**SOURCE MATERIAL:**
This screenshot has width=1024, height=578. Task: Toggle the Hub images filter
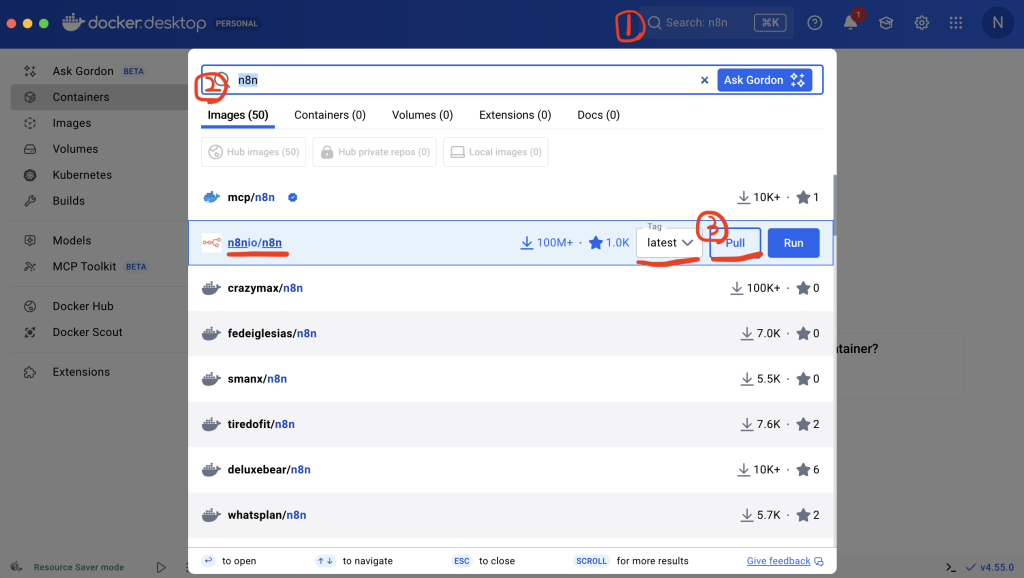(x=253, y=152)
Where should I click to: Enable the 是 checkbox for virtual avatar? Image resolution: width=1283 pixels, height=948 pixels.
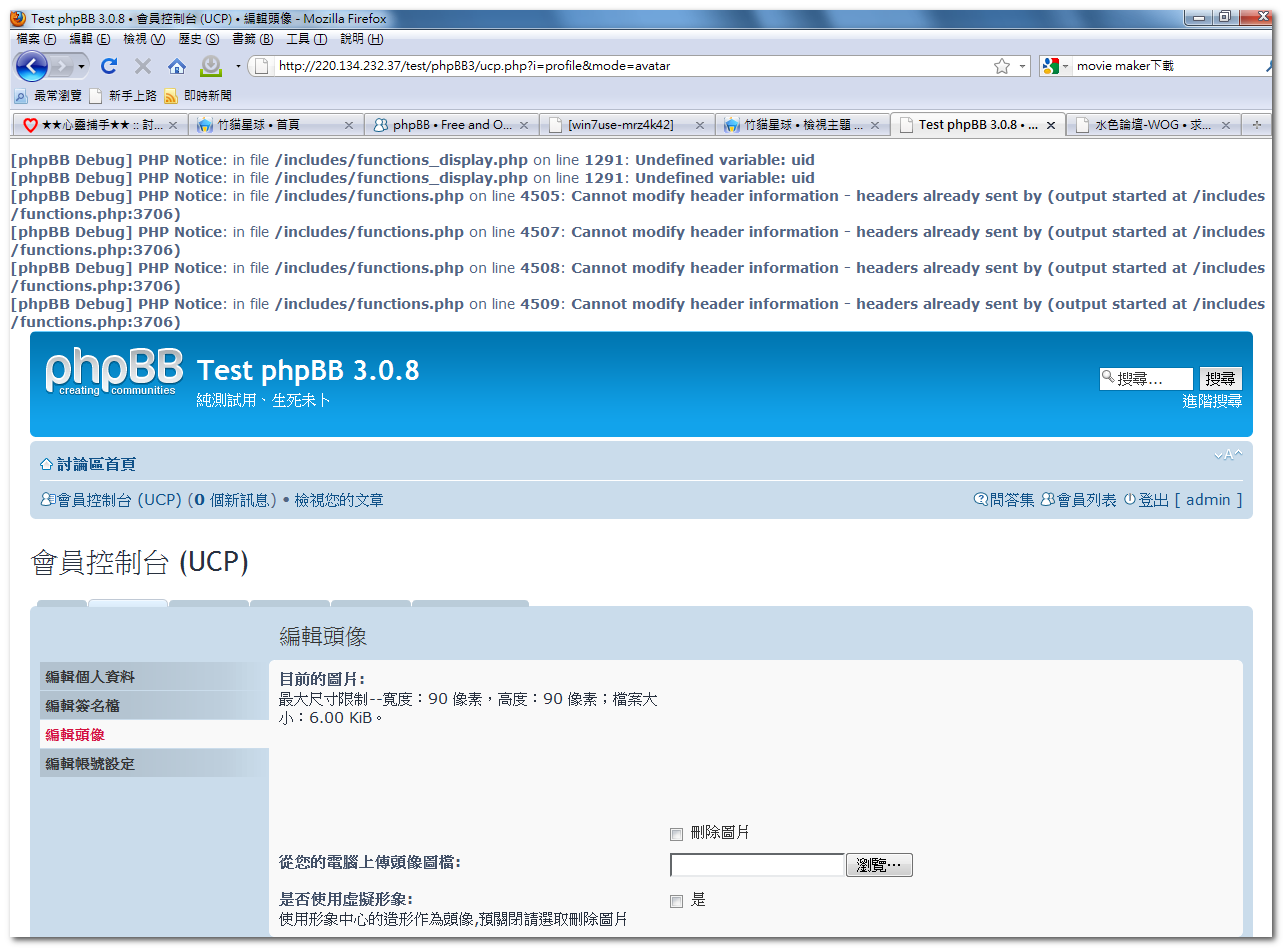(x=676, y=901)
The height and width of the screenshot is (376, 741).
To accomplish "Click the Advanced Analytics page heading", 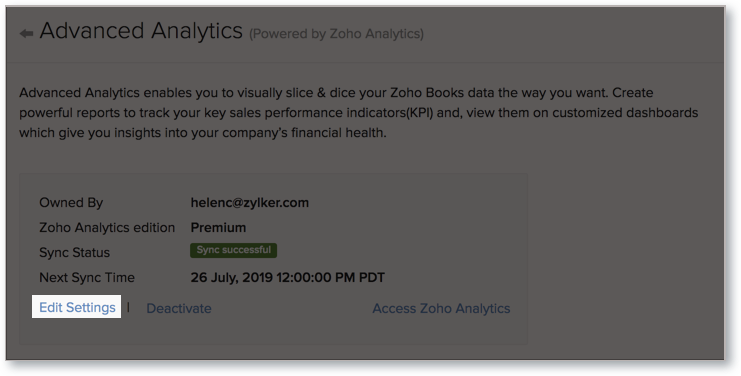I will (141, 31).
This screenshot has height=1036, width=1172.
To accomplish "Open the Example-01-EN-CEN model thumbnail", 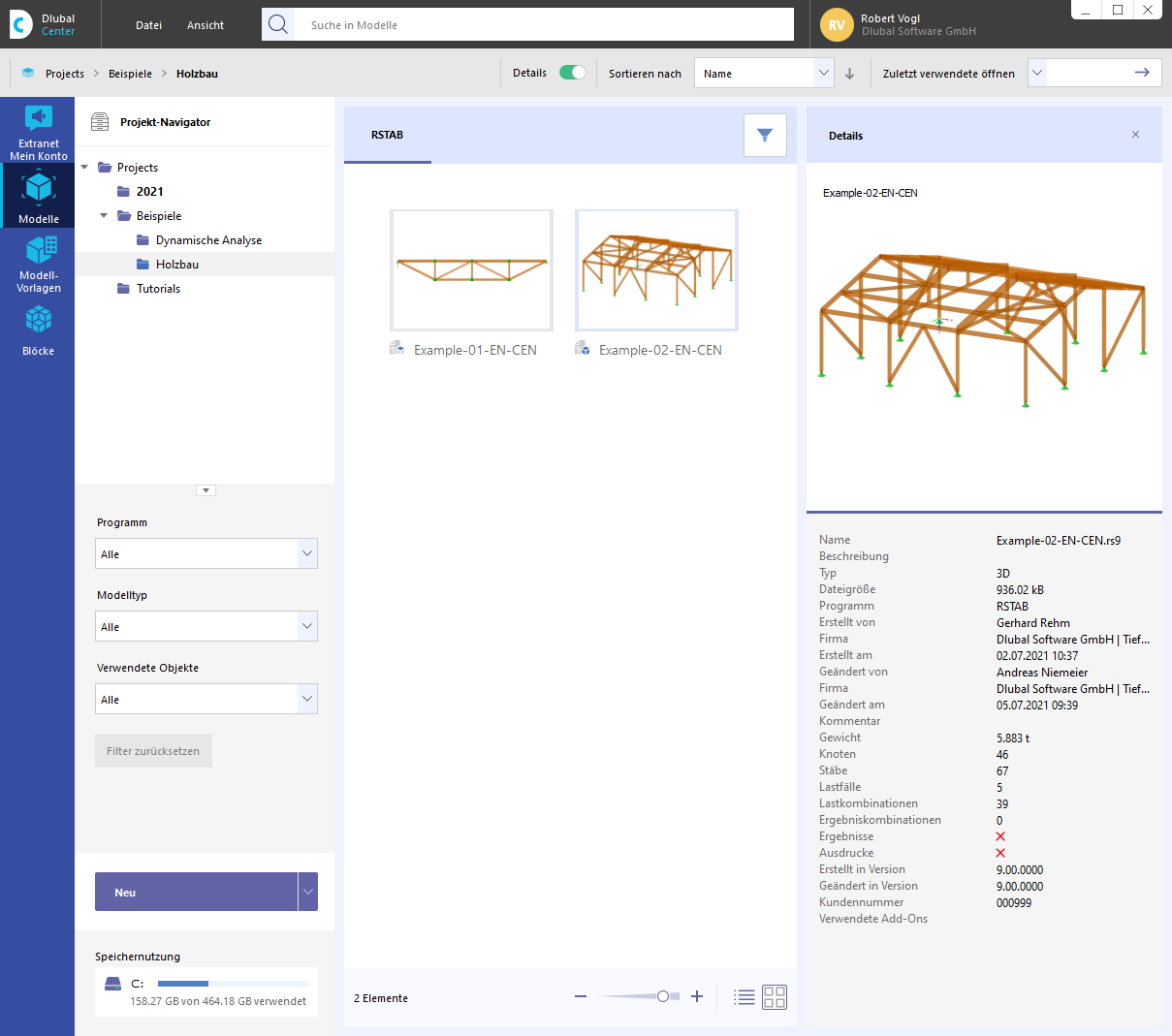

**TRY IT:** Line by line, reproduce exactly the lines from the one containing "This screenshot has height=1036, width=1172." through the final line of the material, both included, leaving every picture out.

**RESULT OF THIS TASK:**
This screenshot has height=1036, width=1172.
To accomplish "Open the Example-01-EN-CEN model thumbnail", 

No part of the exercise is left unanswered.